Bug 969259

Summary: Crash with MALLOC_CHECK_ in metaflac when adding seekpoints
Product: [Fedora] Fedora Reporter: Ben Boeckel <fedora>
Component: flacAssignee: Miroslav Lichvar <mlichvar>
Status: CLOSED ERRATA QA Contact: Fedora Extras Quality Assurance <extras-qa>
Severity: unspecified Docs Contact:
Priority: unspecified    
Version: rawhideCC: mlichvar
Target Milestone: ---   
Target Release: ---   
Hardware: Unspecified   
OS: Unspecified   
Whiteboard:
Fixed In Version: flac-1.3.0-2.fc19 Doc Type: Bug Fix
Doc Text:
Story Points: ---
Clone Of: Environment:
Last Closed: 2013-06-08 03:32:20 UTC Type: Bug
Regression: --- Mount Type: ---
Documentation: --- CRM:
Verified Versions: Category: ---
oVirt Team: --- RHEL 7.3 requirements from Atomic Host:
Cloudforms Team: --- Target Upstream Version:
Embargoed:

Description Ben Boeckel 2013-05-31 04:05:56 UTC 
Description of problem:
The following command segfaults with a glibc memory fault backtrace with MALLOC_CHECK_=3, aborts with =2, and just prints out an invalid pointer to free() at =1. Everything is fine at =0.

metaflac --preserve-modtime --add-seekpoint=1s "path/to/flac/file"

Files which I can confirm this occurs with are available (CC-BY-NC 3.0) from:

http://illegal-art.net/girltalk/shop

I used the split flacs from the "All Day" album, but I suspect this with any flac file.

Backtrace from a coredump (-debuginfo isn't fitting through my tiny pipe here)

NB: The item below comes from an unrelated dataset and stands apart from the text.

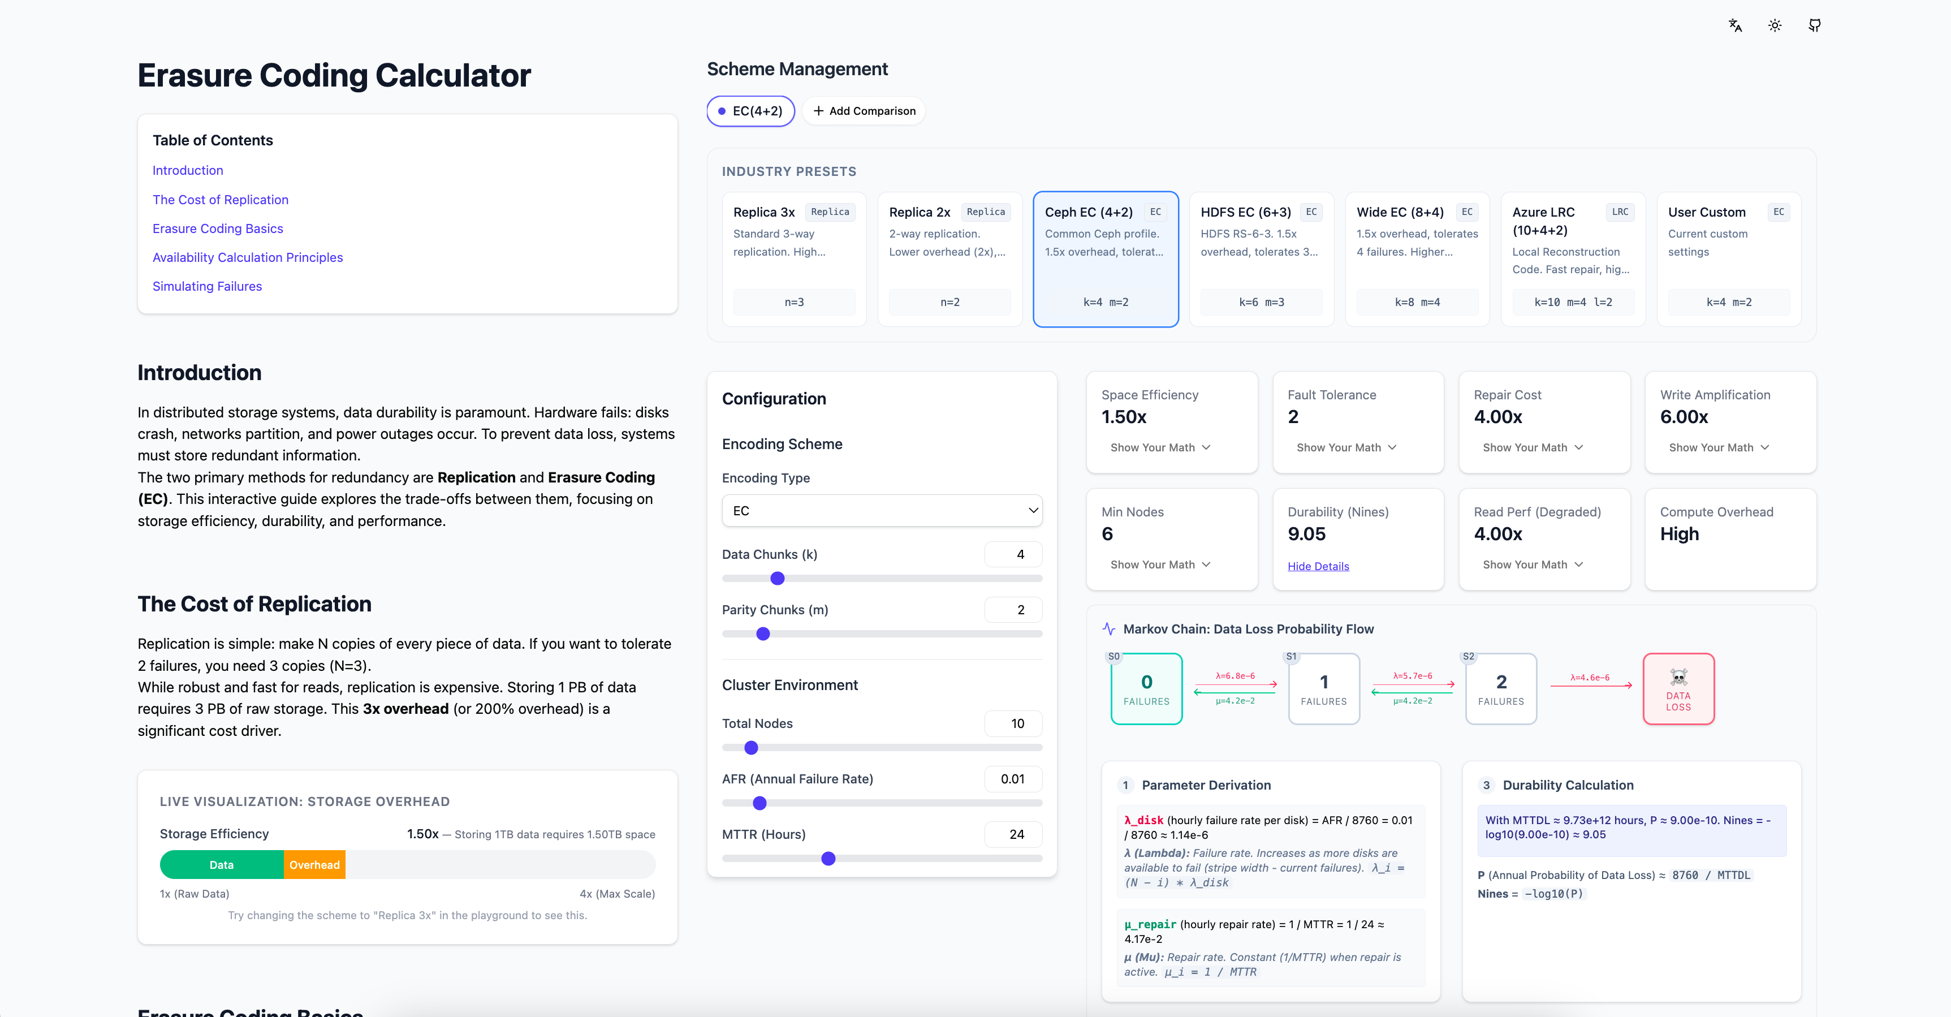Click the Hide Details link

#0  0x00007fd89af50ad9 in __GI_raise (sig=sig@entry=6) at ../nptl/sysdeps/unix/sysv/linux/raise.c:56
#1  0x00007fd89af521e8 in __GI_abort () at abort.c:90
#2  0x00007fd89af90e07 in __libc_message (do_abort=do_abort@entry=2, fmt=fmt@entry=0x7fd89b098d48 "*** Error in `%s': %s: 0x%s ***\n")
    at ../sysdeps/unix/sysv/linux/libc_fatal.c:196
#3  0x00007fd89af9a876 in malloc_printerr (ptr=<optimized out>, str=0x7fd89b096431 "free(): invalid pointer", action=3) at malloc.c:4916
#4  free_check (mem=<optimized out>, caller=<optimized out>) at hooks.c:279
#5  0x000000000040a1d6 in free_options ()
#6  0x00000000004035ef in main ()

Version-Release number of selected component (if applicable):
flac-1.3.0-1.fc20.x86_64

How reproducible:
Always
Comment 1 Miroslav Lichvar 2013-06-03 11:43:20 UTC 
Thanks for the report, it looks like a serious bug. It should be fixed in flac-1.3.0-2.fc19.
Comment 2 Fedora Update System 2013-06-03 11:55:25 UTC 
flac-1.3.0-2.fc19 has been submitted as an update for Fedora 19.
https://admin.fedoraproject.org/updates/flac-1.3.0-2.fc19
Comment 3 Fedora Update System 2013-06-03 14:41:56 UTC 
Package flac-1.3.0-2.fc19:
* should fix your issue,
* was pushed to the Fedora 19 testing repository,
* should be available at your local mirror within two days.
Update it with:
# su -c 'yum update --enablerepo=updates-testing flac-1.3.0-2.fc19'
as soon as you are able to.
Please go to the following url:
https://admin.fedoraproject.org/updates/FEDORA-2013-9909/flac-1.3.0-2.fc19
then log in and leave karma (feedback).
Comment 4 Fedora Update System 2013-06-08 03:32:20 UTC 
flac-1.3.0-2.fc19 has been pushed to the Fedora 19 stable repository.  If problems still persist, please make note of it in this bug report.